* _Exercise materials_
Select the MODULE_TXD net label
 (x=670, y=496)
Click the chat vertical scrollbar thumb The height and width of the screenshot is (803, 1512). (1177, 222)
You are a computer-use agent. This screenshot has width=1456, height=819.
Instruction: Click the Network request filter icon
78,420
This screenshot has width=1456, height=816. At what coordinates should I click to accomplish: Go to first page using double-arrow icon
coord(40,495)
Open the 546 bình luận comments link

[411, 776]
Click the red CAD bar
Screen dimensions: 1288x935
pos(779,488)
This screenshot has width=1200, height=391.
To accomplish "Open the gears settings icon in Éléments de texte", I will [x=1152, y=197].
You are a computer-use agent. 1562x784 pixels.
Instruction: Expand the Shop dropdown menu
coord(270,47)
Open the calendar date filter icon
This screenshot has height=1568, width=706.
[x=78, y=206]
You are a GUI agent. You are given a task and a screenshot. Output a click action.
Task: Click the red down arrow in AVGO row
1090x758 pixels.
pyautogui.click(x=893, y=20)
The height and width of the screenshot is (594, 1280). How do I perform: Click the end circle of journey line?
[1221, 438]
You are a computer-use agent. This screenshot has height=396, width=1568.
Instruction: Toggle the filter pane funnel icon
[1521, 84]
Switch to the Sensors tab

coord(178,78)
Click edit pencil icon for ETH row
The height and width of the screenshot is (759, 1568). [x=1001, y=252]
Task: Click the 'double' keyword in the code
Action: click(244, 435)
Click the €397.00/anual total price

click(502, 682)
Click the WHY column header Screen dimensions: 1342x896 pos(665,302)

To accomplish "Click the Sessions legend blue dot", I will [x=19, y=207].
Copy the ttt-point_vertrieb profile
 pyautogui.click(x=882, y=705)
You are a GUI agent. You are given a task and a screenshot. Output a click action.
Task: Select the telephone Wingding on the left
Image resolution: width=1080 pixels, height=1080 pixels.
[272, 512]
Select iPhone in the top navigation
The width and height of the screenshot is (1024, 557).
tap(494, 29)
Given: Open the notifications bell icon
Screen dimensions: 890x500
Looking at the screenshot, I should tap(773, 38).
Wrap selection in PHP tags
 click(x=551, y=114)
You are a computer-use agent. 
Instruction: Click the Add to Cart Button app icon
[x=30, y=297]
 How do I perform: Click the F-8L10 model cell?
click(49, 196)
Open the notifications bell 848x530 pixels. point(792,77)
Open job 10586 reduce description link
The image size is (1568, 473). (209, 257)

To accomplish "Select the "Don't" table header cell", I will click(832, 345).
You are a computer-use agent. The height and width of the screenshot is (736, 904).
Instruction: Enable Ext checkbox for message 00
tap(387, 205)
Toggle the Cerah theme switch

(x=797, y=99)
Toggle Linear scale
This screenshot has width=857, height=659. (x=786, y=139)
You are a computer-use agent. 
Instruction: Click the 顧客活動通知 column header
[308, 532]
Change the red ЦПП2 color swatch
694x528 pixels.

* _Exercise_
Copy out all of the records above with nothing altered.

* _Task output_
Select the MODULE_TXD net label
 (x=670, y=496)
Click the chat vertical scrollbar thumb The height and width of the screenshot is (803, 1512). (1177, 222)
You are a computer-use agent. This screenshot has width=1456, height=819.
Instruction: Click the Network request filter icon
78,420
This screenshot has width=1456, height=816. At what coordinates should I click to accomplish: Go to first page using double-arrow icon
coord(40,495)
Open the 546 bình luận comments link

[411, 776]
Click the red CAD bar
Screen dimensions: 1288x935
pos(779,488)
This screenshot has width=1200, height=391.
To accomplish "Open the gears settings icon in Éléments de texte", I will [x=1152, y=197].
You are a computer-use agent. 1562x784 pixels.
Instruction: Expand the Shop dropdown menu
coord(270,47)
Open the calendar date filter icon
This screenshot has height=1568, width=706.
[x=78, y=206]
You are a GUI agent. You are given a task and a screenshot. Output a click action.
Task: Click the red down arrow in AVGO row
1090x758 pixels.
pyautogui.click(x=893, y=20)
The height and width of the screenshot is (594, 1280). How do I perform: Click the end circle of journey line?
[1221, 438]
You are a computer-use agent. This screenshot has height=396, width=1568.
Instruction: Toggle the filter pane funnel icon
[1521, 84]
Switch to the Sensors tab

coord(178,78)
Click edit pencil icon for ETH row
The height and width of the screenshot is (759, 1568). [x=1001, y=252]
Task: Click the 'double' keyword in the code
Action: click(244, 435)
Click the €397.00/anual total price

click(502, 682)
Click the WHY column header Screen dimensions: 1342x896 pos(665,302)

To accomplish "Click the Sessions legend blue dot", I will [x=19, y=207].
Copy the ttt-point_vertrieb profile
 pyautogui.click(x=882, y=705)
You are a GUI agent. You are given a task and a screenshot. Output a click action.
Task: Select the telephone Wingding on the left
Image resolution: width=1080 pixels, height=1080 pixels.
[272, 512]
Select iPhone in the top navigation
The width and height of the screenshot is (1024, 557).
tap(494, 29)
Given: Open the notifications bell icon
Screen dimensions: 890x500
Looking at the screenshot, I should tap(773, 38).
Wrap selection in PHP tags
 click(x=551, y=114)
You are a computer-use agent. 
Instruction: Click the Add to Cart Button app icon
[x=30, y=297]
 How do I perform: Click the F-8L10 model cell?
click(49, 196)
Open the notifications bell 848x530 pixels. point(792,77)
Open job 10586 reduce description link
The image size is (1568, 473). (209, 257)

To accomplish "Select the "Don't" table header cell", I will click(832, 345).
You are a computer-use agent. The height and width of the screenshot is (736, 904).
Instruction: Enable Ext checkbox for message 00
tap(387, 205)
Toggle the Cerah theme switch

(x=797, y=99)
Toggle Linear scale
This screenshot has width=857, height=659. (x=786, y=139)
You are a computer-use agent. 
Instruction: Click the 顧客活動通知 column header
[308, 532]
Change the red ЦПП2 color swatch
694x528 pixels.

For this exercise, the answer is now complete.